* [TEXTO FORNECIDO]:
A Casa dos Espíritos
“— E, se isso não der certo, senador, temos isso — acrescentou o general Hurtado, pondo sua arma do regulamento sobre a tolha.
— Não nos interessa um golpe, general —respondeu o agente da inteligência da embaixada em seu correto castelhano. — Queremos que o marxismo fracasse estrondosamente e caia por si mesmo, para eliminar essa ideia em outros países do continente. Compreende? Vamos conseguir isso com dinheiro. Ainda podemos comprar alguns parlamentares para que não o confirmem como presidente. Está na constituição. Não obteve a maioria absoluta, e o parlamento deve decidir.
—Tire essa ideia da cabeça, mister! —exclamou o senador Trueba. —Aqui não vai conseguir subornar ninguém. O congresso e as forças armadas são incorruptíveis. É melhor destinar esse dinheiro à compra de todos os meios de comunicação. Assim poderemos manipular a opinião pública, que, na realidade, é a única coisa que conta.
— Isso é uma loucura! A primeira coisa que os marxistas vão fazer é acabar com a liberdade de imprensa! —disseram várias vozes em uníssono.
—Acreditem, cavalheiros —respondeu o senador Trueba —, conheço este país. Jamais acabarão com a liberdade de imprensa. além disso, está em seu programa de governo: jurou respeitar as liberdades democráticas. Nós o pegaremos em sua própria armadilha.
O senador Trueba tinha razão. Não conseguiram subornar os parlamentares, e, no prazo estipulado pela lei,a esquerda assumiu tranquilamente o poder. Então, a direita começou a intensificar o seu ódio.”
ALLENDE, Isabel. A Casa dos Espíritos. p.356.
A Casa dos Espíritos é a considerada a obra prima da escritora chilena, Isabel Allende.
Perfeitamente compreensível a razão de tal admiração. É um livro sensacional que conta a constituição, ascensão e queda do núcleo familiar dos Trueba, que era formado pelas linhagens dos Trueba e dos Del Valle. Divide-se em duas partes bem caracterizadas, sendo a primeira durante a vida da matriarca Clara Trueba e a segunda depois do falecimento dela.

* [REGISTROS]:
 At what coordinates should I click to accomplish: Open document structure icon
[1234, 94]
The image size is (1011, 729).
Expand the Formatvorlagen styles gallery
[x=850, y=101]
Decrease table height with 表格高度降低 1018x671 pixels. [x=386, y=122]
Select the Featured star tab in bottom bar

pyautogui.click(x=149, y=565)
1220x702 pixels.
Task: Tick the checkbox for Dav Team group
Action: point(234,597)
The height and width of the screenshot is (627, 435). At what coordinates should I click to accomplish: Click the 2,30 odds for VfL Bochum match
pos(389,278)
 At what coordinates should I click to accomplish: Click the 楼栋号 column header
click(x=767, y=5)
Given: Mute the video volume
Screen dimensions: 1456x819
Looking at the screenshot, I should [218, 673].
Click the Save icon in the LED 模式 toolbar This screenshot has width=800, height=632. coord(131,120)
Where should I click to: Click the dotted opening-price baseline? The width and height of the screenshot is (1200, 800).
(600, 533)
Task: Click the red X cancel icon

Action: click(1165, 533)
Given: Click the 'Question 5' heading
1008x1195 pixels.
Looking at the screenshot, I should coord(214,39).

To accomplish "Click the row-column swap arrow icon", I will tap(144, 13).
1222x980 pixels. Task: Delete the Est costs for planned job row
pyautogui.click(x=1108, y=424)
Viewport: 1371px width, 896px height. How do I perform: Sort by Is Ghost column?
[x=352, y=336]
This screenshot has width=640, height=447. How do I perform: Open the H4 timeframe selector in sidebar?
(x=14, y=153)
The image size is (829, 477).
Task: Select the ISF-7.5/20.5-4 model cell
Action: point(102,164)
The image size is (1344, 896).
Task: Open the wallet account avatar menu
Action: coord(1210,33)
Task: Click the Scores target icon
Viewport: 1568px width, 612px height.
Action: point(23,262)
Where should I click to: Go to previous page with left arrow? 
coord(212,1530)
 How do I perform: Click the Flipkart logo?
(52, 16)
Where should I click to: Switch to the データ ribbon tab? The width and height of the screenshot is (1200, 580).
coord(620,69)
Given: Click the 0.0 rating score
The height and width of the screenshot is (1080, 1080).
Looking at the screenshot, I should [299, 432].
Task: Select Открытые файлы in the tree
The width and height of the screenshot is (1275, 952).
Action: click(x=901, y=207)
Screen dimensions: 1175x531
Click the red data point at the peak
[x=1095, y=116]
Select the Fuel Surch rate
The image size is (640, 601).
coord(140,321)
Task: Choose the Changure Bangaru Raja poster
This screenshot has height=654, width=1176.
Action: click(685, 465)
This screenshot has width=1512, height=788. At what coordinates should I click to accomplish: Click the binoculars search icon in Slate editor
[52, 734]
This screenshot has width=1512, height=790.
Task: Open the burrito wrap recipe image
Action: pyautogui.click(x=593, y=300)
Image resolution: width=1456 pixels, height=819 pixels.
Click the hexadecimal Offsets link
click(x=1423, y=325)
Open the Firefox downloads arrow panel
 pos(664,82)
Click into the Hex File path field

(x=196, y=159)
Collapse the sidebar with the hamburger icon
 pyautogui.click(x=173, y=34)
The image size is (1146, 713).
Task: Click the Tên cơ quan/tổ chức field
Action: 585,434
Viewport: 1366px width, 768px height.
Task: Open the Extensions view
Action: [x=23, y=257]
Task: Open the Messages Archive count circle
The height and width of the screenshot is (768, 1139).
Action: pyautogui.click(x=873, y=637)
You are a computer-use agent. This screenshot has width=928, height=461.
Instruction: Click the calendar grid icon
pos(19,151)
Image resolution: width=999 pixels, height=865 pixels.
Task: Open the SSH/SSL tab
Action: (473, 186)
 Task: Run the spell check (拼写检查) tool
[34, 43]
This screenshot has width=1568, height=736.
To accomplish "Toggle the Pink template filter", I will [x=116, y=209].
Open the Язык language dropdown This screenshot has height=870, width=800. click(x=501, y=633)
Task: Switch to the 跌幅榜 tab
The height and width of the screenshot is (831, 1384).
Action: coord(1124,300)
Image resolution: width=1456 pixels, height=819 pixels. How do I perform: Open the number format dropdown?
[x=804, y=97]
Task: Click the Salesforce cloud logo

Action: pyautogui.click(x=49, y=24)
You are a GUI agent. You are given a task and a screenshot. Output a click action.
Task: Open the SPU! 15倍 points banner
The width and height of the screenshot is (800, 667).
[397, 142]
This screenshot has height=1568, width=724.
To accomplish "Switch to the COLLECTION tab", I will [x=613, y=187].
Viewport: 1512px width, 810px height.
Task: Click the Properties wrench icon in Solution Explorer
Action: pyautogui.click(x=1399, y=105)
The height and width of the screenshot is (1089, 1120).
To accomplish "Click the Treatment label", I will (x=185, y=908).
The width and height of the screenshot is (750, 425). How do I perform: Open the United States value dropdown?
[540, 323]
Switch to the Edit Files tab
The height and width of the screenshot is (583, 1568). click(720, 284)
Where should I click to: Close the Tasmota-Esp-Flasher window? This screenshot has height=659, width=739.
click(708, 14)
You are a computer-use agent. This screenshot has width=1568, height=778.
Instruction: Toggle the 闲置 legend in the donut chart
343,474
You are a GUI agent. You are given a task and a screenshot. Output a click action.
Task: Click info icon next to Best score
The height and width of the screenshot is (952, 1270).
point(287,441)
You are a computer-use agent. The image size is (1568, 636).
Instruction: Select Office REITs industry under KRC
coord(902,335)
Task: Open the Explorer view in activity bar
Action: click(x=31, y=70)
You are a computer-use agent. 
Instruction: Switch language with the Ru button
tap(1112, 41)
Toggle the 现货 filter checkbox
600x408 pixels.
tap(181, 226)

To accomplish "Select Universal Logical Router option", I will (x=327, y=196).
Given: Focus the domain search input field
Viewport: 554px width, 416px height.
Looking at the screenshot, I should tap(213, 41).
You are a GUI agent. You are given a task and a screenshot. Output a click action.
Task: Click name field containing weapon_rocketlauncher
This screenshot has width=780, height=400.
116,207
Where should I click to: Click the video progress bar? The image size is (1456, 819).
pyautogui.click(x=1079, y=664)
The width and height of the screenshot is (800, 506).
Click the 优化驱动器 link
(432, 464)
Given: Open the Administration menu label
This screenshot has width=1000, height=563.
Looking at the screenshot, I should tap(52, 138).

* [SEU OBJETIVO]:
Copie o texto começando em "O senador Trueba tinha" e indo até "chilena, Isabel Allende.", mas substitua "parlamentares" por "deputados". Não é preciso consultar os registros.

* [RESPOSTA AO EXERCÍCIO]:
O senador Trueba tinha razão. Não conseguiram subornar os deputados, e, no prazo estipulado pela lei,a esquerda assumiu tranquilamente o poder. Então, a direita começou a intensificar o seu ódio.”
ALLENDE, Isabel. A Casa dos Espíritos. p.356.
A Casa dos Espíritos é a considerada a obra prima da escritora chilena, Isabel Allende.